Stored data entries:
☆ ☆ ☆ ☆ ☆
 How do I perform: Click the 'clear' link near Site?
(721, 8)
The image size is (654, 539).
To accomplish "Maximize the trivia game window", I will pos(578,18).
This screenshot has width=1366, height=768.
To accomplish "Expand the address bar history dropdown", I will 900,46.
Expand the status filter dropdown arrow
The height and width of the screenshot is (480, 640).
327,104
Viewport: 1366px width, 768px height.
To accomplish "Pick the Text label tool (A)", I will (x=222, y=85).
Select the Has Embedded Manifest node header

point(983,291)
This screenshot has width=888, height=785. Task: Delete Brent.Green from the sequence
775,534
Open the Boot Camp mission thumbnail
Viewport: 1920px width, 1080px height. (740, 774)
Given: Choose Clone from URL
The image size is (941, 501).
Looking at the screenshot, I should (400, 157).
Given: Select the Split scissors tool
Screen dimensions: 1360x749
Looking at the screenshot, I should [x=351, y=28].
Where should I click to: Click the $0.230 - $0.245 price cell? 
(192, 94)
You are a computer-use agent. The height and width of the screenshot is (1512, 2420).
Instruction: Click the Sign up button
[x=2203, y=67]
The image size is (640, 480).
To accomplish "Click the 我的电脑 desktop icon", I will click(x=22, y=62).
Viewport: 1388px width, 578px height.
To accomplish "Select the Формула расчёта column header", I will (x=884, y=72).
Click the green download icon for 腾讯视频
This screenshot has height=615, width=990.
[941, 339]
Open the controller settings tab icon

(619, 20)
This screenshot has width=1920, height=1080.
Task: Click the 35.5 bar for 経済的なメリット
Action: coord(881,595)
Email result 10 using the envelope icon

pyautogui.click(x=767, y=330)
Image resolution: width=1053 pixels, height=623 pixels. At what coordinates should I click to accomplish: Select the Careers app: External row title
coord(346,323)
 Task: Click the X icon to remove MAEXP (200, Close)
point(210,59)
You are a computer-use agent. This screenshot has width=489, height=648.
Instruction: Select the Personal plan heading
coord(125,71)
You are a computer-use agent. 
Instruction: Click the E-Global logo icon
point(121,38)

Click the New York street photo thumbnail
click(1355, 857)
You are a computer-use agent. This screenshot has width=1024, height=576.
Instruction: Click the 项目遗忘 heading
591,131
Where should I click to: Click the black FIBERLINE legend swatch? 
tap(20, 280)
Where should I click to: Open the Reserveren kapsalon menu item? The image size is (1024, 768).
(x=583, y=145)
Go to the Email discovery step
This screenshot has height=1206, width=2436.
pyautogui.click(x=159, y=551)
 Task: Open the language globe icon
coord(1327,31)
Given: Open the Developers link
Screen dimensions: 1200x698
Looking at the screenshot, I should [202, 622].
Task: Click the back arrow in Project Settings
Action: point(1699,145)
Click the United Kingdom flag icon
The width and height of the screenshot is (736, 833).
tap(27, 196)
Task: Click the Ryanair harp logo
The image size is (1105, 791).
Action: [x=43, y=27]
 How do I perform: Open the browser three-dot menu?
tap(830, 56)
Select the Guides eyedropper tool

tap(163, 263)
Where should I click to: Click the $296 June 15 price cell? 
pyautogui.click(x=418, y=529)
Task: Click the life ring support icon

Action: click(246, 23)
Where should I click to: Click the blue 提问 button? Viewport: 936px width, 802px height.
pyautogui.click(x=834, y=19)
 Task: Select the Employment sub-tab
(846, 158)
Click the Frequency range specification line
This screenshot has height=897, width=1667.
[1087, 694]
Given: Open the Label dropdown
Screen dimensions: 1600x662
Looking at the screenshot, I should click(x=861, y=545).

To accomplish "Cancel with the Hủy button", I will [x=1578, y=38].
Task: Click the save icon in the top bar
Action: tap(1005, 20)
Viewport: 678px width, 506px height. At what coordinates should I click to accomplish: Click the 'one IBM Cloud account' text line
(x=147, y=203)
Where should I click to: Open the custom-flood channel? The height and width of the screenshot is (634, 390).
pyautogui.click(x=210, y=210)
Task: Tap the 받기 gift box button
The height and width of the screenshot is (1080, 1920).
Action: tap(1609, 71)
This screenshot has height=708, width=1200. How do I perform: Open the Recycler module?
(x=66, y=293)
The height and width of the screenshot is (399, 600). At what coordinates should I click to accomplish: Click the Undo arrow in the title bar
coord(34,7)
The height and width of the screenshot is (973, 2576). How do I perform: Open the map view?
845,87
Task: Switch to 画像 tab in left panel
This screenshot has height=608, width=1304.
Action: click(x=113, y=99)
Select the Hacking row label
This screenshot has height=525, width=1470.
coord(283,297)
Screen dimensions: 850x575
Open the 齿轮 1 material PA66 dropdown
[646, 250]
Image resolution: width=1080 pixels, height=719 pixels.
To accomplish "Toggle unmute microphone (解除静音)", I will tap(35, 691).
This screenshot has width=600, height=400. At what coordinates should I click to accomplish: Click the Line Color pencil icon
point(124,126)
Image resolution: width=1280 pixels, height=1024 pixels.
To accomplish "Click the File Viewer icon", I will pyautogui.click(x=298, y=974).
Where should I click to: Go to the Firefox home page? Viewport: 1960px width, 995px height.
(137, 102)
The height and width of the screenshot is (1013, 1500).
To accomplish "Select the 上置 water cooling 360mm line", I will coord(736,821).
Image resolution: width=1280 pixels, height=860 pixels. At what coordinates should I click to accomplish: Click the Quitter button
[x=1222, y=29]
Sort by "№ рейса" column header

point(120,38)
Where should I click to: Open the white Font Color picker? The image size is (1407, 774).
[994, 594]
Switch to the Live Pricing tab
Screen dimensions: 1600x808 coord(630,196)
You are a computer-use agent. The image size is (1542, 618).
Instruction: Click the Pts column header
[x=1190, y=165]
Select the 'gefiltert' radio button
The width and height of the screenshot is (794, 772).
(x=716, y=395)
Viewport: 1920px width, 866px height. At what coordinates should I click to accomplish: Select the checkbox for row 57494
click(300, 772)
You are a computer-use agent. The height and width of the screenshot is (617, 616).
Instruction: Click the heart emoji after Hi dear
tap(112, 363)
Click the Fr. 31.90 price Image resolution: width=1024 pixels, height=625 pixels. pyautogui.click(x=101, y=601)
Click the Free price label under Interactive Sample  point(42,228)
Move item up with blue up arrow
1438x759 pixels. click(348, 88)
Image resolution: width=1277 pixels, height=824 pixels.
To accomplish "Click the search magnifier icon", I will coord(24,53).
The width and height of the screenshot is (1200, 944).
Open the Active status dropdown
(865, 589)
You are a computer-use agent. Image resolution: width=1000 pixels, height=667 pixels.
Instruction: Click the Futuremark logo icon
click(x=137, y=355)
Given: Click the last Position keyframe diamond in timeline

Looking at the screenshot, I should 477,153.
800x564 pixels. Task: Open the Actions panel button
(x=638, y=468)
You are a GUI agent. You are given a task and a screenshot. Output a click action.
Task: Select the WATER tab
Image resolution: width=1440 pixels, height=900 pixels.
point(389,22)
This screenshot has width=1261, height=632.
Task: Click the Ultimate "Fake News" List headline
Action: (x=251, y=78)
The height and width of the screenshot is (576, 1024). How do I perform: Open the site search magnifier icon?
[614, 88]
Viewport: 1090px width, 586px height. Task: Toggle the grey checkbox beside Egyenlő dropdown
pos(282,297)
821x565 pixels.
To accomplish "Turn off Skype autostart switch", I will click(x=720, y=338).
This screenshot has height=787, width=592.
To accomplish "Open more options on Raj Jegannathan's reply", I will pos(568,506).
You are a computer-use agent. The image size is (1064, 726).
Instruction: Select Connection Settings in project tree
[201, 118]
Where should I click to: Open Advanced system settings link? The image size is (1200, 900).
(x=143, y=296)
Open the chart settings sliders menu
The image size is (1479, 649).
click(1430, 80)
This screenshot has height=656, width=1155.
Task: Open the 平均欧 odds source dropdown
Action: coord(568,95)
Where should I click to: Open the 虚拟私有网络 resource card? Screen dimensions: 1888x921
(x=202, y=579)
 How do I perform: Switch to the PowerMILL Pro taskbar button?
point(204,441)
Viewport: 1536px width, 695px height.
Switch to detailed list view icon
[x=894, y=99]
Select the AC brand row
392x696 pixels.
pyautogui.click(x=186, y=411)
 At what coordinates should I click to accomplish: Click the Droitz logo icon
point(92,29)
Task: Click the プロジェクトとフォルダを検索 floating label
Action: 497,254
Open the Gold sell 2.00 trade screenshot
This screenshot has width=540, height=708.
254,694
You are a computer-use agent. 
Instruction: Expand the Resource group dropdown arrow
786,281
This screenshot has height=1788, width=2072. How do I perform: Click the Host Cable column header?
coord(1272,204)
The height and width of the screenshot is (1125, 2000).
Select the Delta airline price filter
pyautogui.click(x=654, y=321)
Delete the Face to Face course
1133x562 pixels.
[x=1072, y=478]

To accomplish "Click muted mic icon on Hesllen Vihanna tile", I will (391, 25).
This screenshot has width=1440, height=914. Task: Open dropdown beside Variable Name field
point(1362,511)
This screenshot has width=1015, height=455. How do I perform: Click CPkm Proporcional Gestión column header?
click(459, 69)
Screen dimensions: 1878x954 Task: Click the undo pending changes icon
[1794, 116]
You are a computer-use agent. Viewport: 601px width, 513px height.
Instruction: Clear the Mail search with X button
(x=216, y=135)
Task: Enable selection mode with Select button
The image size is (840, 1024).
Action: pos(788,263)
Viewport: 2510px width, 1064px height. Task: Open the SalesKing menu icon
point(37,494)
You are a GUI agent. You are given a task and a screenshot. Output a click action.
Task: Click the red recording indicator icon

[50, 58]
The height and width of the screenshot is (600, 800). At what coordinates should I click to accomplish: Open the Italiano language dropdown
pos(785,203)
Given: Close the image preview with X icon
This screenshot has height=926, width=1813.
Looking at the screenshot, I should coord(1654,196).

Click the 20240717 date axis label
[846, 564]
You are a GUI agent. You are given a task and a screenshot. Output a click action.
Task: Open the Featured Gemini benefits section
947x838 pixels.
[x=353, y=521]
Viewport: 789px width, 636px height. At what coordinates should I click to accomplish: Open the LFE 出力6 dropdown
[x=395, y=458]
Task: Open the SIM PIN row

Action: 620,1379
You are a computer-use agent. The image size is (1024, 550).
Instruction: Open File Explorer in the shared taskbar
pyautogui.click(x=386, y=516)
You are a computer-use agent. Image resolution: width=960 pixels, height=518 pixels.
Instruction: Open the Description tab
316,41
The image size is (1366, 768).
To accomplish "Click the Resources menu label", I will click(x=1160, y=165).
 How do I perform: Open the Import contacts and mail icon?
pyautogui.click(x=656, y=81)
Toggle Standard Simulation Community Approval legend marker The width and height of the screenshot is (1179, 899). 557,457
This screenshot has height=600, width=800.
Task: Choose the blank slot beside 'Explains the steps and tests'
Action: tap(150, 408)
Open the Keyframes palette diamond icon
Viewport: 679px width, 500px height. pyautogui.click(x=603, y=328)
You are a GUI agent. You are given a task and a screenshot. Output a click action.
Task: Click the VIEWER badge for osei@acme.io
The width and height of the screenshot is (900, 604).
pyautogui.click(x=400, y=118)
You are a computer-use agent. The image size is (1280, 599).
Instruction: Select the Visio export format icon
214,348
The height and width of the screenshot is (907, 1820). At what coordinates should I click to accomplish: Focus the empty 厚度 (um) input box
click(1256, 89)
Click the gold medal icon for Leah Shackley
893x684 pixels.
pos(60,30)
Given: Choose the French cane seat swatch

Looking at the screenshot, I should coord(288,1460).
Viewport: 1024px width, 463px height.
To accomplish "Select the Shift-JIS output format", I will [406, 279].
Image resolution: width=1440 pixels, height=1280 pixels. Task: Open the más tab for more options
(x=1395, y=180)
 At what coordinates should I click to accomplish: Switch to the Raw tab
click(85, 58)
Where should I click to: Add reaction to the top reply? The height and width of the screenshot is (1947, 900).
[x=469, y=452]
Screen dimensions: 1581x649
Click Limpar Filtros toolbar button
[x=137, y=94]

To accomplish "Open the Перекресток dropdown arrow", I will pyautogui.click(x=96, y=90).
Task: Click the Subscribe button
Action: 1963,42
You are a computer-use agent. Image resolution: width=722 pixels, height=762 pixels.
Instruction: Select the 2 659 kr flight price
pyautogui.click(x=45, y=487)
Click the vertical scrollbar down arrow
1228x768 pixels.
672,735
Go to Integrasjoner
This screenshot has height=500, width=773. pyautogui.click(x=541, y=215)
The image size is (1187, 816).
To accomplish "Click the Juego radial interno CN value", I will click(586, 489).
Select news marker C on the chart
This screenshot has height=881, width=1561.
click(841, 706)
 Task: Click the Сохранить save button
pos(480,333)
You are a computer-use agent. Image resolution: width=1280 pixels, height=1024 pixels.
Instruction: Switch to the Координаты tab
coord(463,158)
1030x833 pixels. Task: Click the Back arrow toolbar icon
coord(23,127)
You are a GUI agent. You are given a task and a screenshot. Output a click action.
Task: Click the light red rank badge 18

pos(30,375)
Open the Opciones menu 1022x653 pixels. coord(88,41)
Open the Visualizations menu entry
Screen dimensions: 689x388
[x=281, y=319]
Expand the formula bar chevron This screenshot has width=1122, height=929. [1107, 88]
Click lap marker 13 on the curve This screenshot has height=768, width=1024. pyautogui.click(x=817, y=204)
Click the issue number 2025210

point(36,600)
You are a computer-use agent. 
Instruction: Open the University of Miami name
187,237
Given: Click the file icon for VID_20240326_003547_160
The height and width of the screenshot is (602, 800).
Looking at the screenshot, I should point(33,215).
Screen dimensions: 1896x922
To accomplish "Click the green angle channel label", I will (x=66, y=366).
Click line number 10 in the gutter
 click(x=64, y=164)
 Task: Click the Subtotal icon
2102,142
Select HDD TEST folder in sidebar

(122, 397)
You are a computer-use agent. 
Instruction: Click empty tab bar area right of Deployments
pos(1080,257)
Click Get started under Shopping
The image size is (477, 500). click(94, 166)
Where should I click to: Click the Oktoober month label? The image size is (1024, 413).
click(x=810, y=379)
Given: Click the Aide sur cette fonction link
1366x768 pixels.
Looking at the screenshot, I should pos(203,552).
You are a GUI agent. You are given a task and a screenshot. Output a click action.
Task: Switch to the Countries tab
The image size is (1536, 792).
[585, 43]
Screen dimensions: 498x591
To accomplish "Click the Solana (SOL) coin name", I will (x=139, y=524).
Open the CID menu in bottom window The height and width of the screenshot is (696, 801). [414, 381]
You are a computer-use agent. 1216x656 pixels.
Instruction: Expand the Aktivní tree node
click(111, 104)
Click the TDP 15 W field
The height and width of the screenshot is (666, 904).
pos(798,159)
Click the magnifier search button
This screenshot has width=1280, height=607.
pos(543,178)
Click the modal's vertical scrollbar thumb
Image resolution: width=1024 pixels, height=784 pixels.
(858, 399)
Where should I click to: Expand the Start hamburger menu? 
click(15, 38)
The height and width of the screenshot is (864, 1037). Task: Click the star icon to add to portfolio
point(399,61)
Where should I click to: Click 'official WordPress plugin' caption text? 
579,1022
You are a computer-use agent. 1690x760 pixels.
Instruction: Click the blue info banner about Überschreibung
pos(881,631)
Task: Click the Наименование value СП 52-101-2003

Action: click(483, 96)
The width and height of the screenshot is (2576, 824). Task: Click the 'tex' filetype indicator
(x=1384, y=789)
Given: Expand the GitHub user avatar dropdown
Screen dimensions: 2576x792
☆ ☆ ☆ ☆ ☆
Give the number of lines in the entries that include the string "window", and nothing more.

2